[Screenshot and document pointing data]
________________

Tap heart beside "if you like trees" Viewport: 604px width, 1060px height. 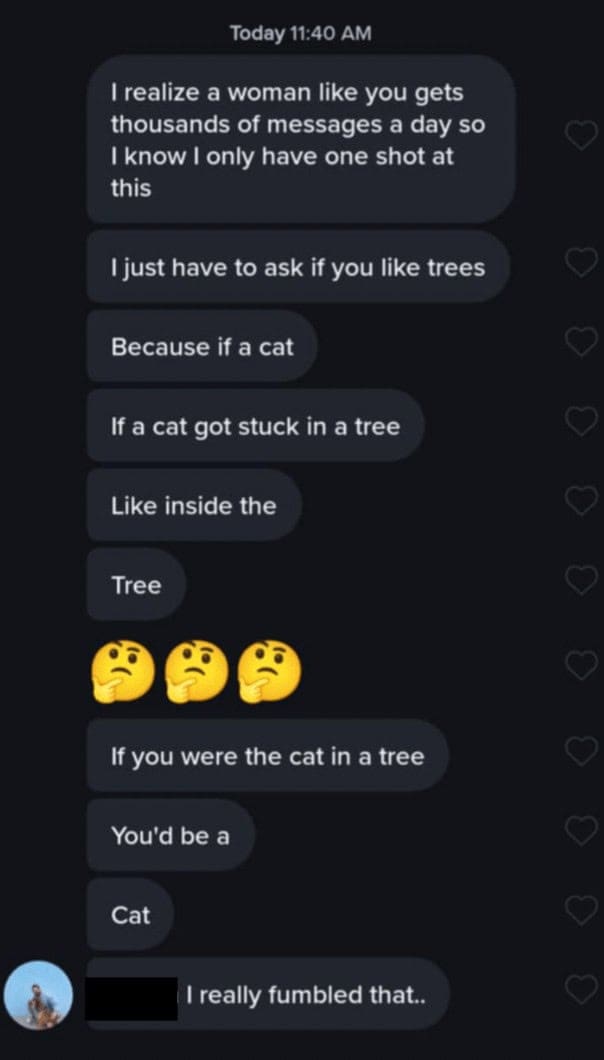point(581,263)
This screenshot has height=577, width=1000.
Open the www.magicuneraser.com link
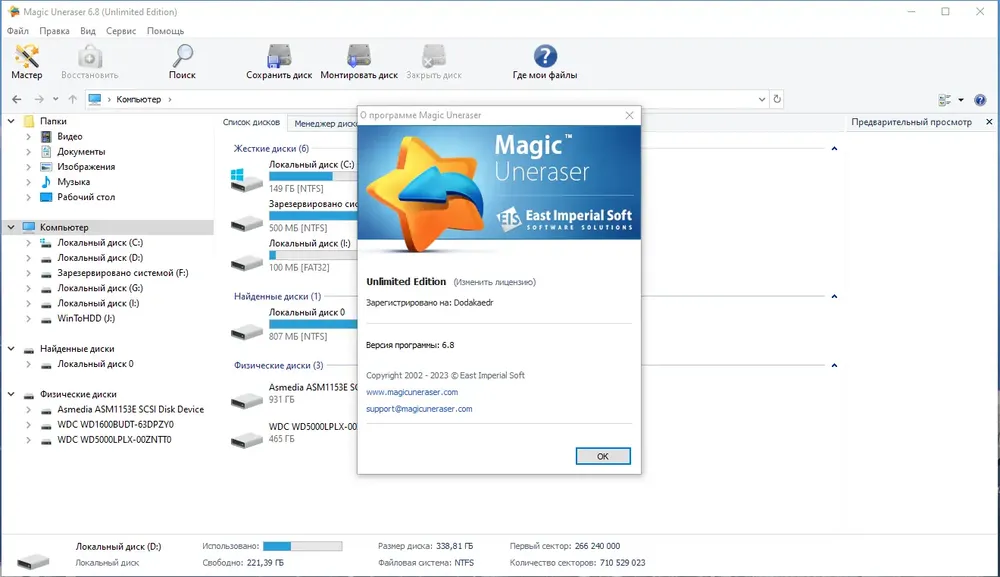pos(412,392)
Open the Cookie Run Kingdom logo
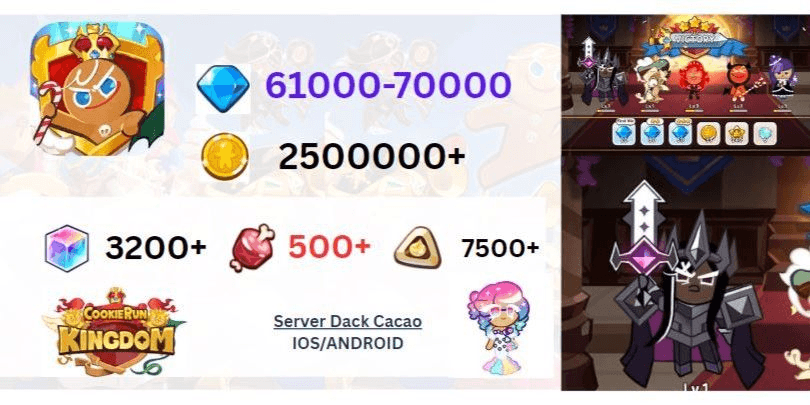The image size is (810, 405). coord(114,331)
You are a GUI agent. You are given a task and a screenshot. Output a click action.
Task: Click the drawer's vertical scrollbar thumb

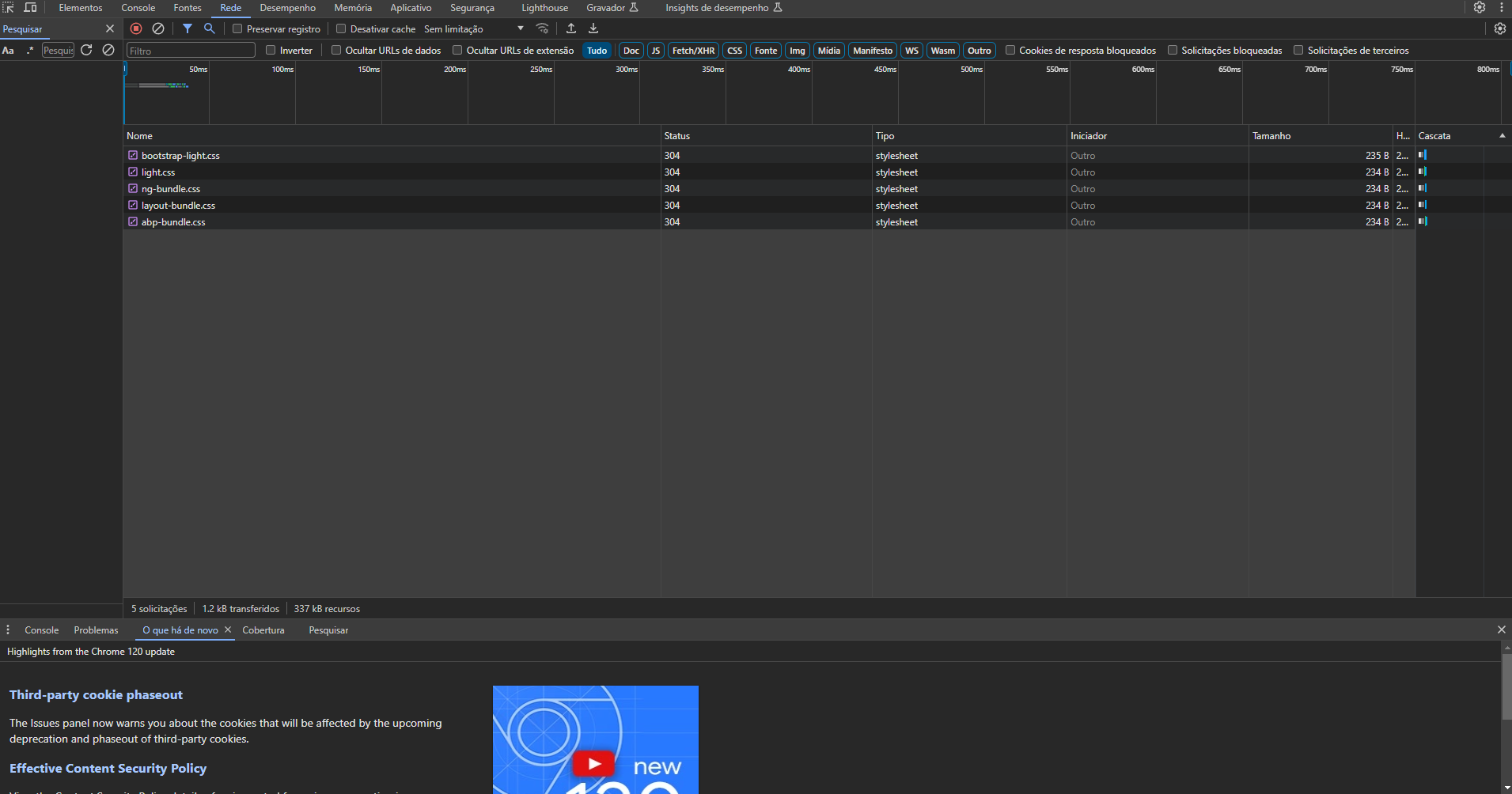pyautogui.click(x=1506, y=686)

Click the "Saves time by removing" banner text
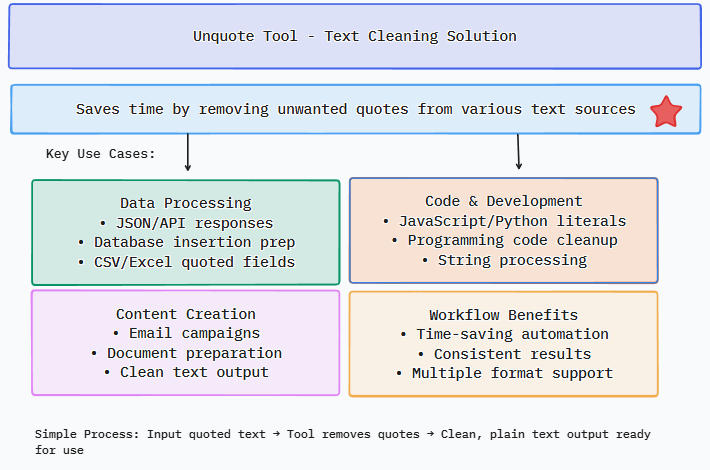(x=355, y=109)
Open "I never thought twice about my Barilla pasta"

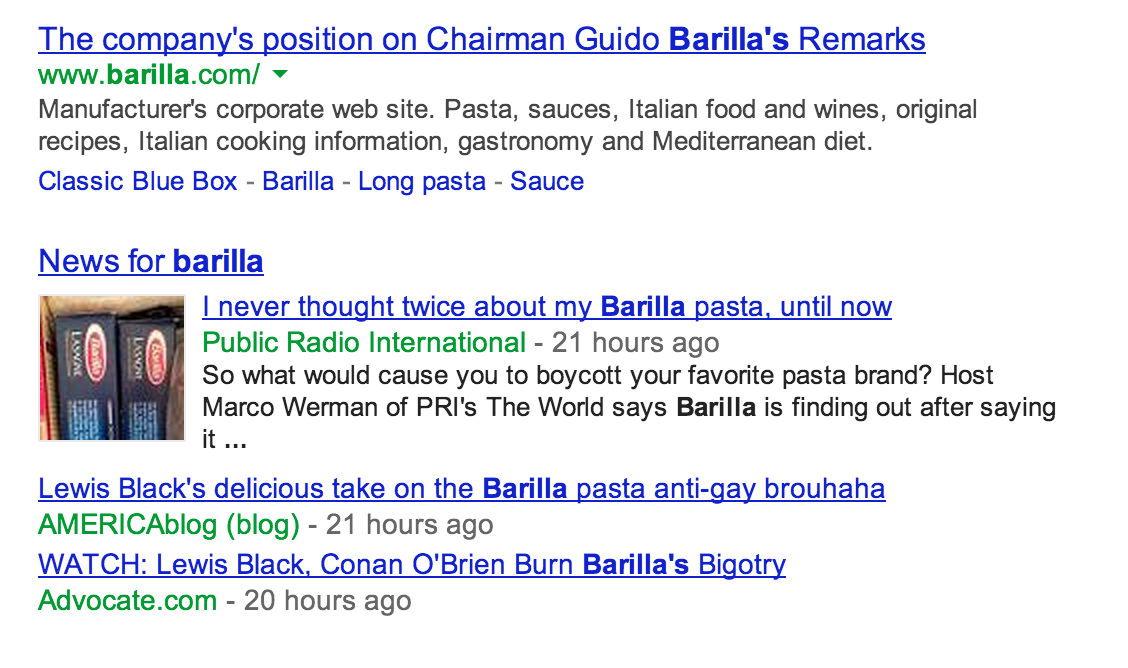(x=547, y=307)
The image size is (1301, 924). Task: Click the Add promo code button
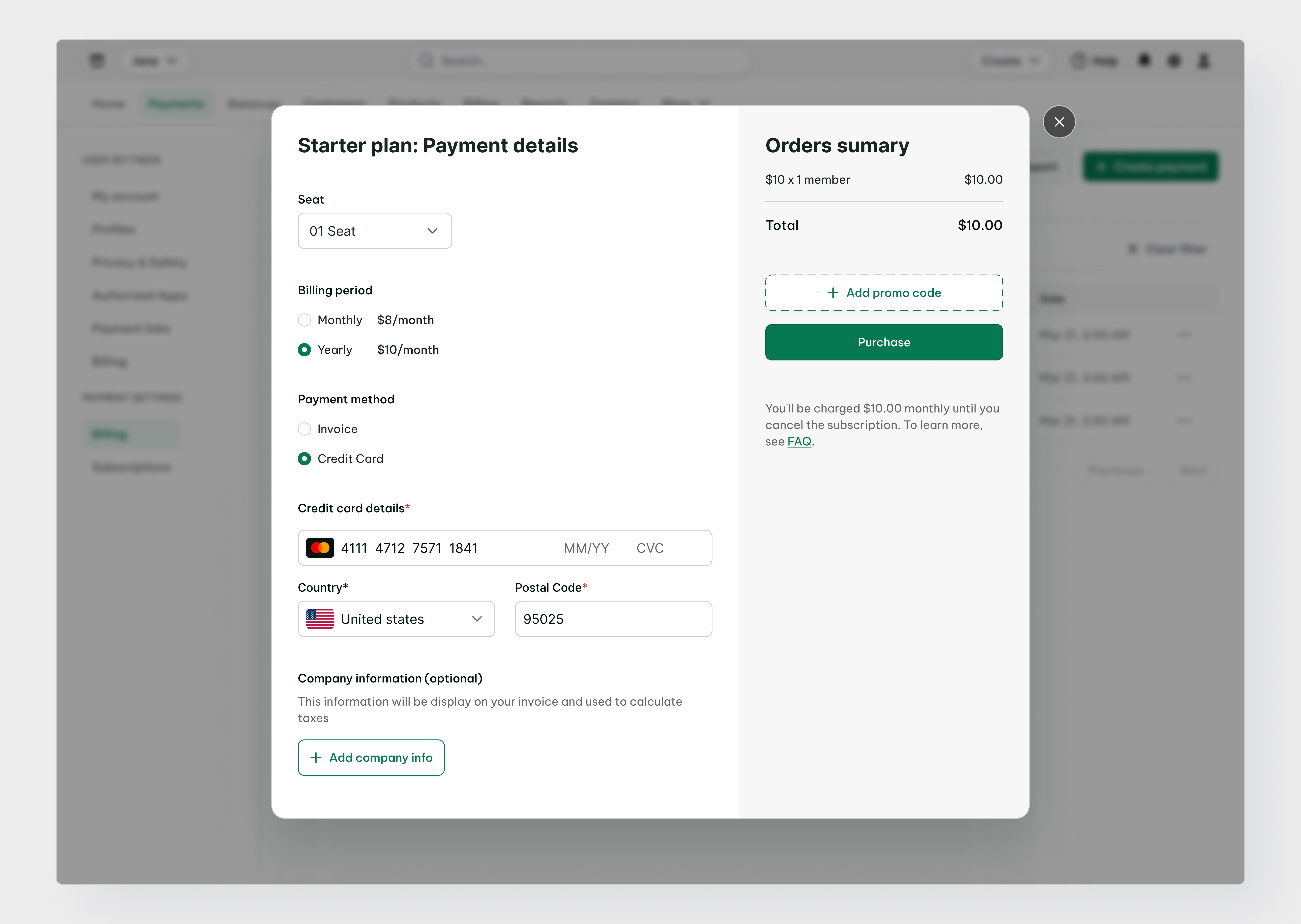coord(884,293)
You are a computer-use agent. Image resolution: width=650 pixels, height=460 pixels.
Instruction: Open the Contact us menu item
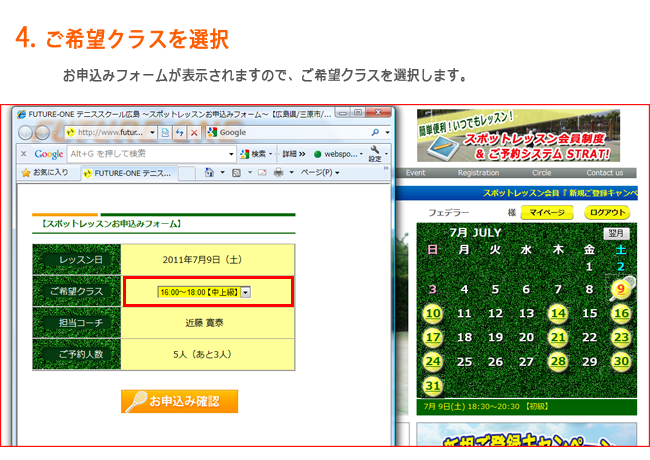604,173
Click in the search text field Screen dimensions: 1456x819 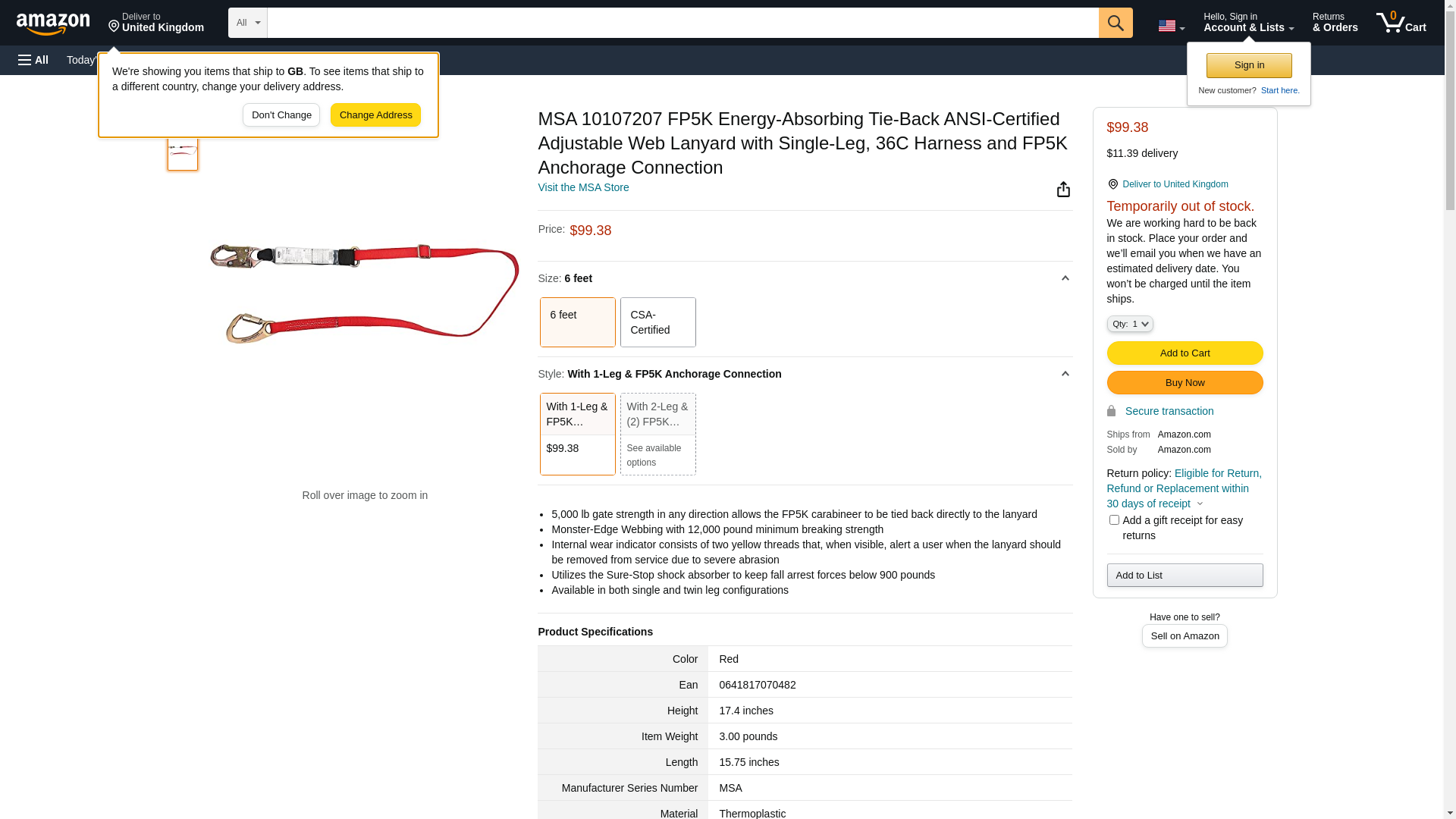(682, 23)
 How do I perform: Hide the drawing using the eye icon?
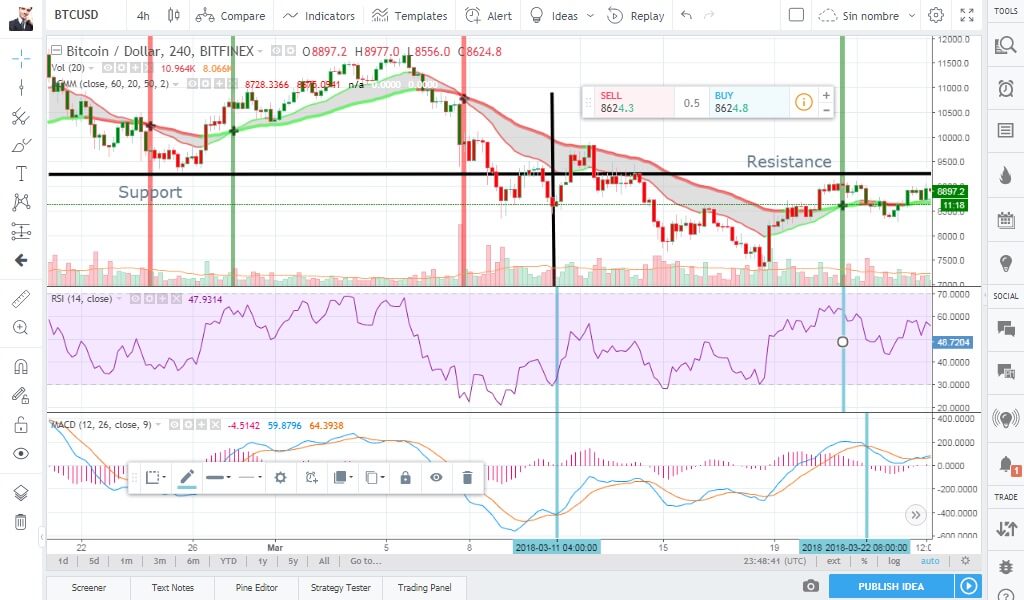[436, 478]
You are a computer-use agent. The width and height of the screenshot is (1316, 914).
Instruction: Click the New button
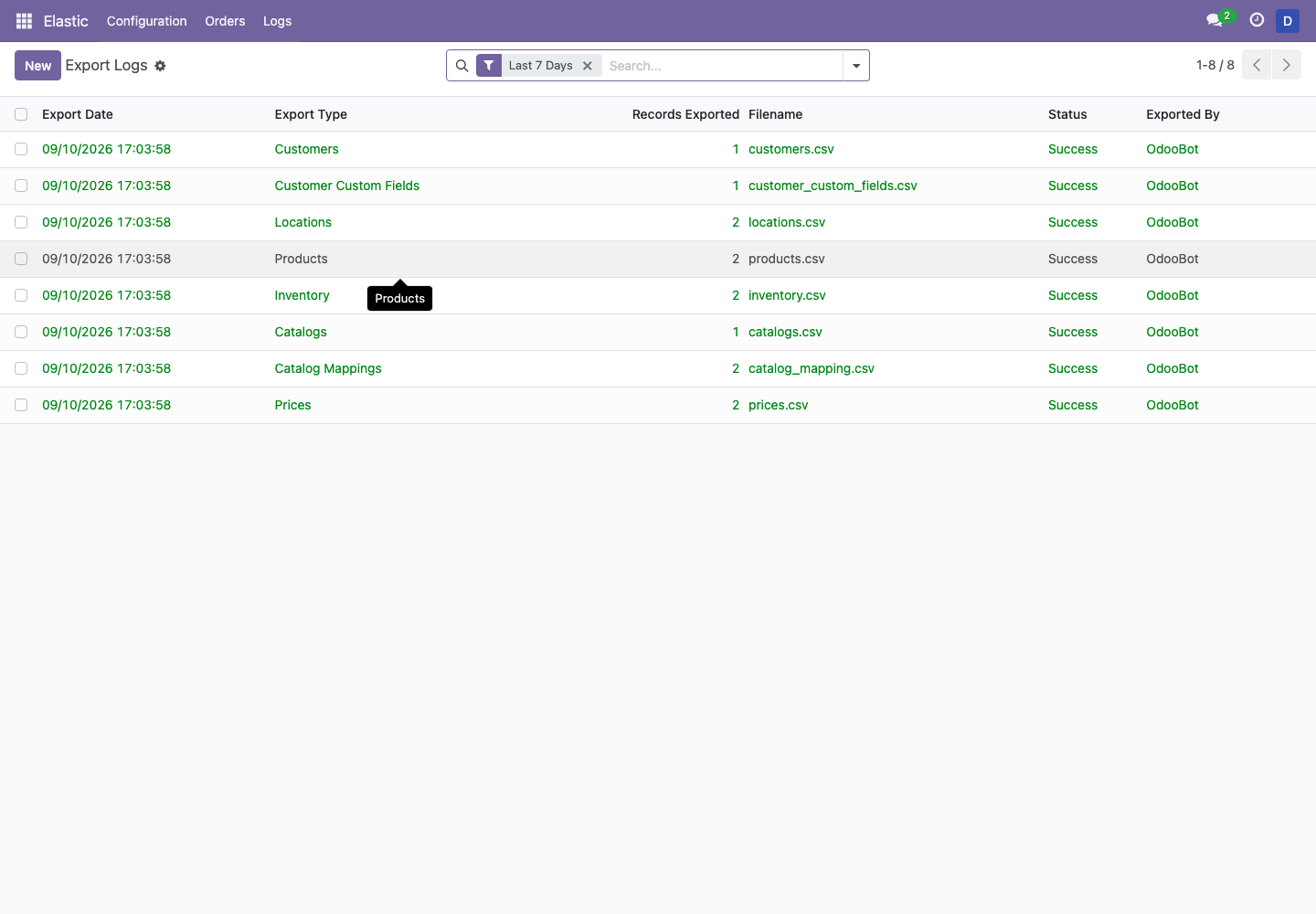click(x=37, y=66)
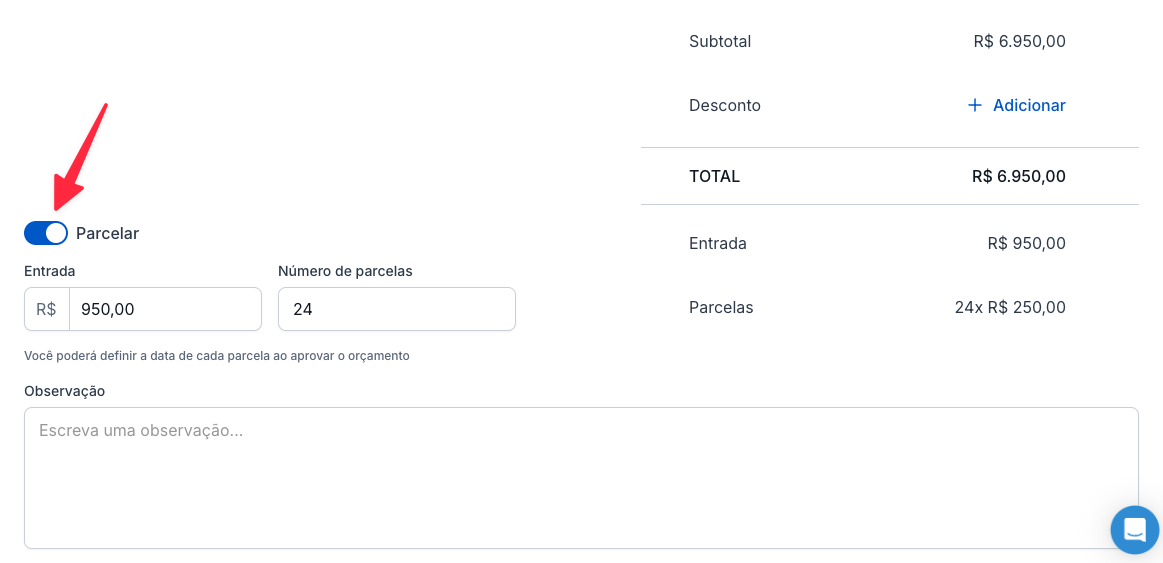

________________

Rewrite the items as a JSON list of strings, beginning at the line that has "How do I perform: Hide" and continuing to the end of the items. Give one string per line, and leave out blank lines and the pictures.

• _ANSWER FOR THE TASK_
[
  " How do I perform: Hide the drawing using the eye icon?",
  "[436, 478]",
  "You are a computer-use agent. The width and height of the screenshot is (1316, 914).",
  "Instruction: Click the New button",
  "click(x=37, y=66)"
]